Il sindaco di Salvia Lucania, paese che aveva avuto l'ardire di dare i natali al vile fellone, fu del pari convocato innanzi al Re, perché si giustificasse. Di cosa si dovesse far perdonare nessuno lo sapeva con esattezza, ad ogni modo il colloquio così andò:

Sindaco : Vostra Altezza, io non trovo le parole per scusarmi, anche perché non so bene di cosa mi debba scusare
Re : Chi sei tu, o pezzente? Ah, già: il sindaco di quel disgraziato paese che ha dato i natali a bla bla bla. La Reggina si è spaventata tanto.....
Sindaco : Per pietà, non mettete a ferro e fuoco tutto il paese, ma noi che ne possiamo se quel coglione.....
Re : State tranquillo, plebeo. I delinquenti non hanno patria. Nella mia infinita bontà vi perdono. Ovviamente una piccola penitenza dovrete farla, dico bene?
Sindaco : Domandate, Vostra Grazia!
Re : Cambierete il nome al vostro paesello. Invece di Salvia di Lucania, qualcosa tipo Merdaccia di Lucania o Stronzoni di Lucania, eh?
Sindaco : Ma Vostra Altezza.....
Re : Uffa, allora facciamo Savoia di Lucania:ma è l'ultima offerta!
Sindaco : Era quasi meglio Merdaccia: comunque accetto volentieri

Da allora, sino ad oggi, il paese si chiama Savoia di Lucania quale parziale risarcimento per il fallito attentato a Re Umberto Idel 1879.

Il Processo

Non può dirsi, ad onor del vero, che il processo all'ignobile autore del vile attentato fu un copione già scritto, poiché non furono fatte mancare al Passannante tutte le guarentigie riconosciute dagli allora codici penale e di procedura penale. Pubblico Ministero era tale Francesco La Francesca, noto per essere fortemente contrario alla pena di morte, il quale, desideroso di avere dei principi onde poterli disattendere, chiese per il vile attentatore l'applicazione, per l'appunto, della pena di morte. Poco importava che l'attentato fosse stato eseguito con un temperino giudicato al più "buono per togliere la buccia alle mele": I Re non si spellano, i Re non sono mele, fu la risposta dello zelante accusatore.

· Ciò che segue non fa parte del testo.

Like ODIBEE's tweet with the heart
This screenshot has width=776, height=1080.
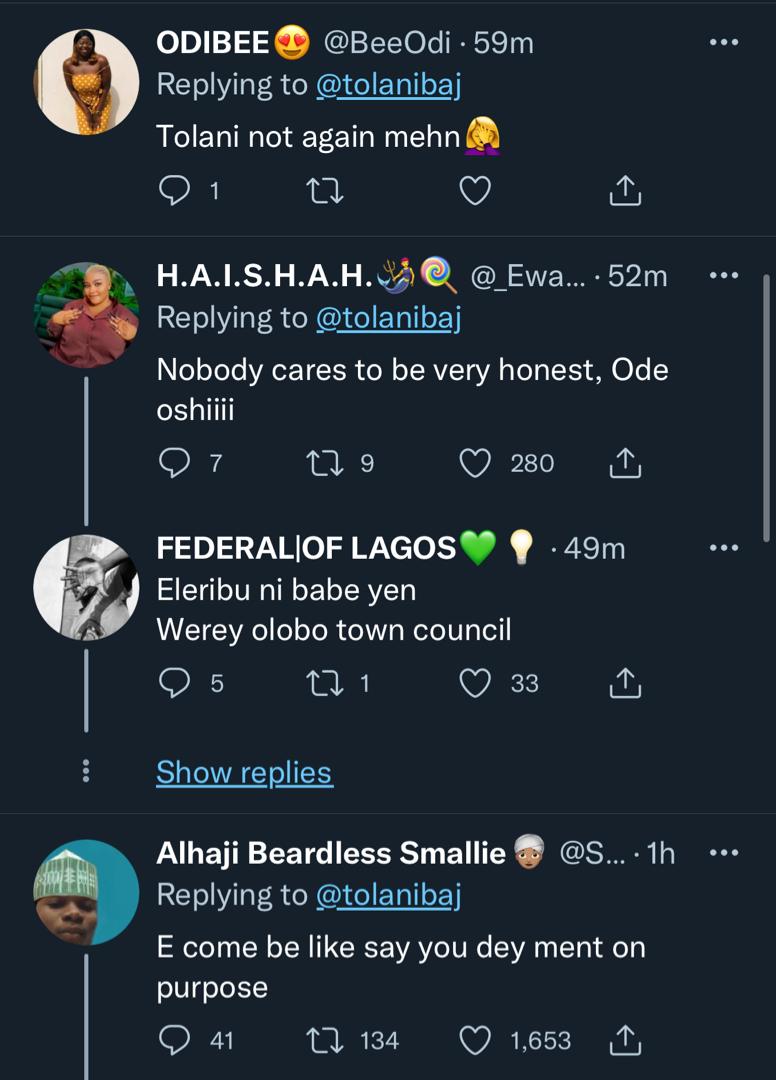[475, 190]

La giuria, composta da rappresentanti del popolo di indubbia moralità ed illibata coscienza, tra cui val la pena ricordare il Principe Orsino degli Orsinnatti, il Marchese Ubaldo degli Ubaldi, il barone Filippo Corsini, il Duca Amedeo di Aosta e Savigny ed il conte Federico dei Famiola Gulliver, non ebbe dubbi nel confermare la condanna al patibolo, anche se in effetti la pena era prevista per il solo caso di morte del Re. Passannante è un pezzente, puzza e ha brutte idee per la testa: a morte in ogni caso, senza tante storie: questo l'equanime verdetto.

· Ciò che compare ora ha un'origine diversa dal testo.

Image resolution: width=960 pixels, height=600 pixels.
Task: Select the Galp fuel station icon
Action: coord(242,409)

Merita un capitolo a parte l'avvocato difensore, che si rilevò immune da qualsiasi condizionamento ed attento sopra ogni altra cosa alla difesa del pur barbaro quasi reicida. Eccolo in azione:

Avvocato : Mi appello alla Corte affinché si adoperi con il massimo rigore per punire questo mostro, reo di un crimine talmente abbietto che il solo pensarci mi fa venir voglia di vomitare
Passannante : Ma Voi siete il mio avvocato, cosa cazzo dite?
Avvocato : Tacete, porco. La mia è quella che con linguaggio giuridico può al più definirsi una difesa infelice
Passannante : Andiamo bene, andiamo.....

Il Re concede la grazia

Poiché allevato in seno a nobili principi di stampo cattolico, il Re non concesse al Passannante di esser passato a fil di spada. Gli concedette la grazia (stì cazzi) dell'ergastolo in carcere duro, perché Questo stronzo non deve morire soltanto una volta, deve morire dieci volte al giorno. Fu così che il bieco attentatore venne condotto in un bel posticino dalle parti di Livorno e lì interrato vivo sotto il livello del mare in una cella umida e angusta con la sua brava palla al piede di piombo a marcire tra gli stenti, senza poter comunicare con nessuno, costretto a visionare più volte al giorno i programmi di Maria de Filippi. Pena, quest'ultima, giudicata troppo atroce persino dai monarchici più fanatici. Dopo dieci anni di questa vacanza venne giudicato pazzo (Visto che avevo ragione? Soltanto un pazzo poteva attentare alla vita del Re!) e trasferito per premio in un manicomio criminale, in cui si spense, ormai cieco ed incapace di parlare, nel 1910.